Anyway, I don’t understand the opinion some people have that Abrams’s sensibilities are inappropriate for Star Wars. His approach has always been to blend big, extravagant fantasy action with relatable, character-based drama. To me, that seems perfect for Star Wars. The problem with the prequel trilogy, with Lucas writing and directing the films himself, was that Lucas never really cared about characters. Abrams always puts characters and emotions at the center of everything, even in the midst of the big flashy action. If anything, the main problem with his series Alias was that it was too tightly focused on characters and relationships, so that all the big worldshaking spy schemes and master plans all ultimately revolved around the family lives of a few core characters to a degree that would’ve made Charles Dickens say “Okay, that’s a bit contrived.” But that’s perfect for Star Wars, a franchise where the big bad turned out to be the hero’s long-lost father and it was their family bond that ultimately saved the galaxy, and, oh, the leading lady is the hero’s sister too. SW is big, broad melodrama and has never pretended to be anything else, just as it’s never pretended to be naturalistic or scientifically plausible.
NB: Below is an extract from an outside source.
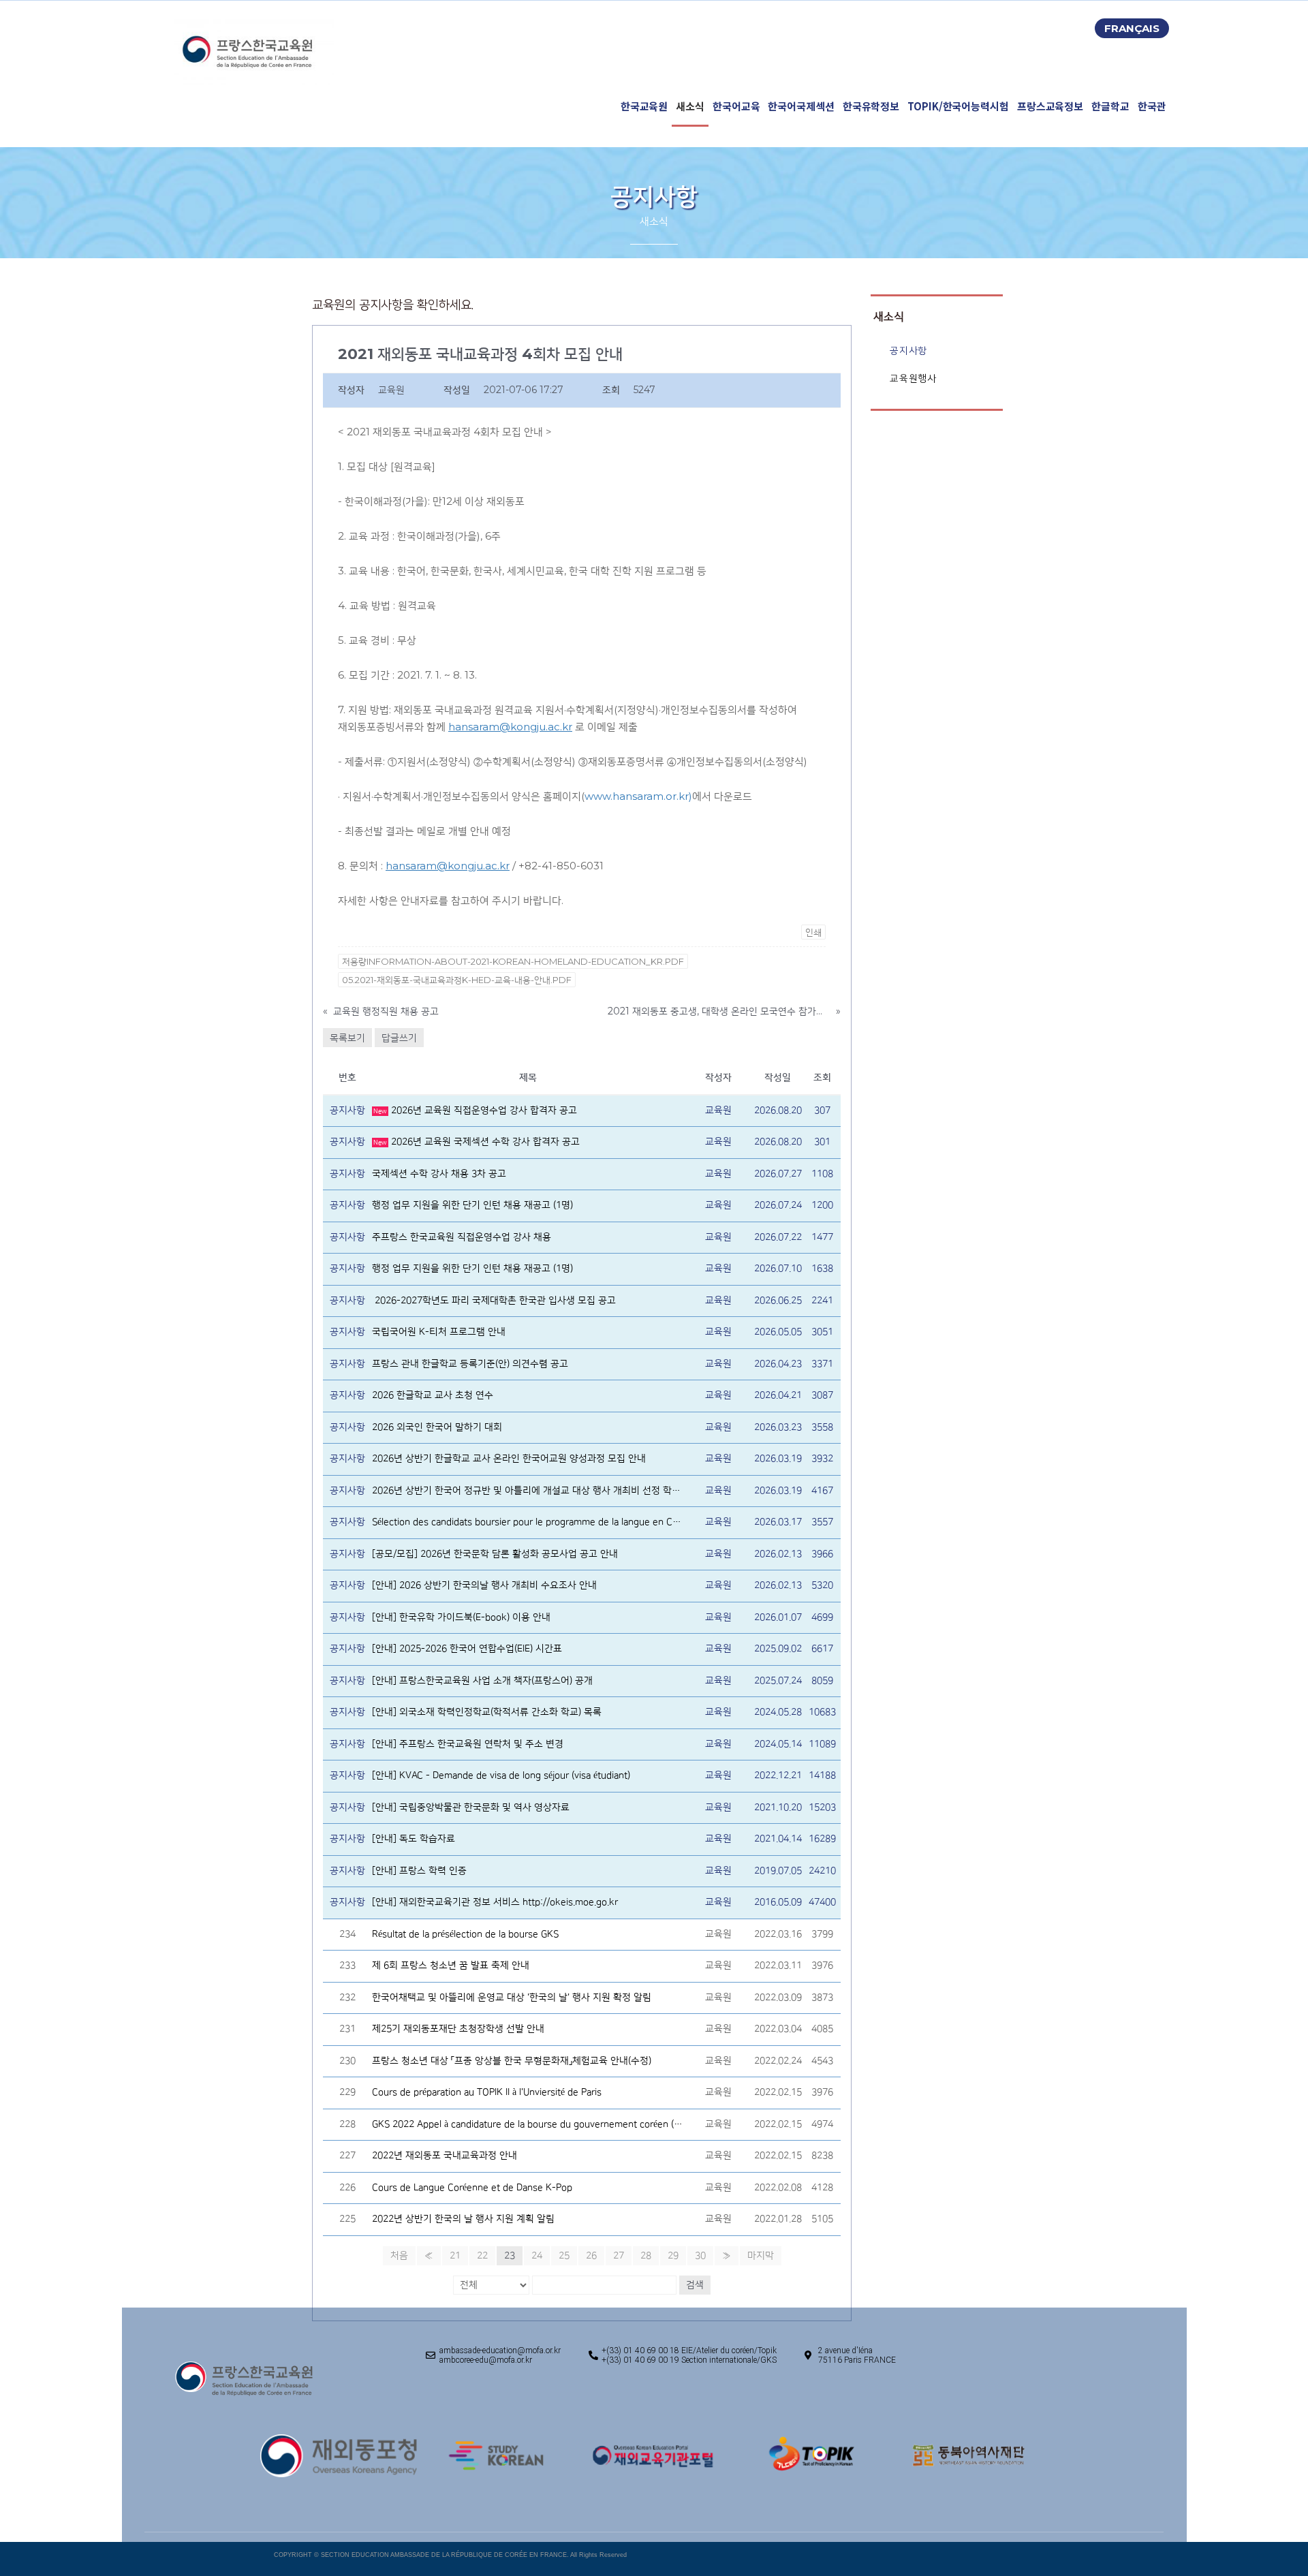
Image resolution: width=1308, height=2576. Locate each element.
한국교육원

If anything, Abrams’s main shortcoming as a Star Trek director was that, while he handled the character side well enough to make the stories feel grounded, he treated the universe and its rules too fancifully. Star Trek has always at least nominally tried to be a naturalistic, plausible universe, though it’s often fallen short on the plausibility side. But Abrams has treated it more like a fantasy universe where physics works in whatever way is convenient to the plot and where starships can hop across the galaxy in seconds. In other words, he’s treated Star Trek like it was Star Wars. But now he’s doing Star Wars, and that seems like a natural fit to me.
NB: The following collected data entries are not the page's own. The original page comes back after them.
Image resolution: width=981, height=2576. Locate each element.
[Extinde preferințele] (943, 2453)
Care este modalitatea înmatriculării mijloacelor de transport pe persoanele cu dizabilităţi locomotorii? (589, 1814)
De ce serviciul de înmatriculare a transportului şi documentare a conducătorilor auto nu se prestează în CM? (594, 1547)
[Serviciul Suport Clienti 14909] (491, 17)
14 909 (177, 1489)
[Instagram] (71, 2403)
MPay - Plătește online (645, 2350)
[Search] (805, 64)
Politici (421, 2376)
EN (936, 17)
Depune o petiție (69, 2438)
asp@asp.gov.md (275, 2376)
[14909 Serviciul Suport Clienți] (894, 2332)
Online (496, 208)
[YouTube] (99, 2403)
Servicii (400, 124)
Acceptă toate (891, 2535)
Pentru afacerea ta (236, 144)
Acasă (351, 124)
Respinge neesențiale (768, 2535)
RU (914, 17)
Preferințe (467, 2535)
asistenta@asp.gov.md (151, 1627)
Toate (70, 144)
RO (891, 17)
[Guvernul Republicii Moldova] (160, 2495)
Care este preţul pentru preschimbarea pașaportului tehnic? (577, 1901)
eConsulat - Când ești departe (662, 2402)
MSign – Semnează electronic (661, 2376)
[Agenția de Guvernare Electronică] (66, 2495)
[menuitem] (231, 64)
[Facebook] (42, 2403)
Of course, there’s no sense in judging a movie good or bad based on its teaser trailer. But it seems to me that fandom today is dominated by voices that look for excuses to criticize and carp, and usually those excuses don’t hold up to analysis. And that’s frustrating. Fandom is supposed to be about enjoying stuff and being excited by stuff. Fandom is love, and love should be optimistic. Even when you’ve been burned by love in the past, even when you’re afraid to take a chance on love again, it’s still important to let it give you hope.

Granted, I myself only like Star Wars rather than loving it. But I love Star Trek, and that love makes me want to see the best in it, even when it disappoints me. Because forgiveness is part of love too. I wish more fans would remember that.